Amitai B. Abouzaglo ’20, one of the founders of Table Talk at Harvard, explained that he and Salma Abdelrahman ’20 started the chapter last year in the wake of the divisive presidential election, seeking to foster camaraderie on campus.

“We were thinking about this idea for giving people spaces for listening to one another and converging on shared interests and having a space where people could feel welcomed,” Abouzaglo said in an interview.

On Monday night, the topics ranged from the best time of day to take naps to a lack of fulfilling interpersonal relationships on campus, with freshmen and returning members mixed together around square tables.

Last spring, the group held two social functions that, like Monday’s event, were designed for students to engage in substantive dialogue. They focused on transitioning from home to campus and was hosted in partnership learning to cope with Harvard’s high-stress environment.

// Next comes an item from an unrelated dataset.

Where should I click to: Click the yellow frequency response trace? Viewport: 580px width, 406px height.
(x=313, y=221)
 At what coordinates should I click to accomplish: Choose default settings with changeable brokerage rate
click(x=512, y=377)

“How are you?” was Table Talk’s first event of this school year. Abouzaglo said it was designed to open up the way students address each other, breaking the “icy” barrier between students on a campus where an “atmosphere of doing” permeates everyday life.

“When you're rushing from one place to the next, you can't get a real conversation in,” he said.

Students ate pizza in the Memorial Church Oasis as Abouzaglo and his co-organizer Shireen Younus ’20 moved from table to table, joining small groups and taking in the conversations. Associate Dean of Students for Diversity and Inclusion Roland S. Davis also participated in one of the discussions.

Younus, an active Crimson editorial editor, said that the deep, meaningful conversations at events like “How are you?” show that Table Talk is accomplishing its mission.

“You can see that we have a really specific framework on how we want to achieve this,” Younus said. “It is very simple, it is really doable: bringing people together around a meal, around food, around a table, to talk about something that matters to them.”

In the future, Abouzaglo says he aims to spread Table Talk’s initiatives across campus and unite students, faculty, and offices that share similar goals with the organization. Specifically, he hopes that Table Talk can form a strong collaborative relationship with the Freshman Dean’s Office, a process that Table Talk organizers say they have already begun.

For now, they are starting with a simple introduction. One participant, Alden E.J. Fossett ’21, said the conversations on Monday night were both enjoyable and constructive.

“I think that it’s a great idea, and I’m happy to support Amitai in his endeavors to create a more inclusive social space at Harvard,” Fossett said.

This article has been revised to reflect the following correction:

CORRECTION: November 15, 2017

A previous version of this story incorrectly indicated that Table Talk was founded at the University of Pennsylvania. In fact, it was founded at Emory University.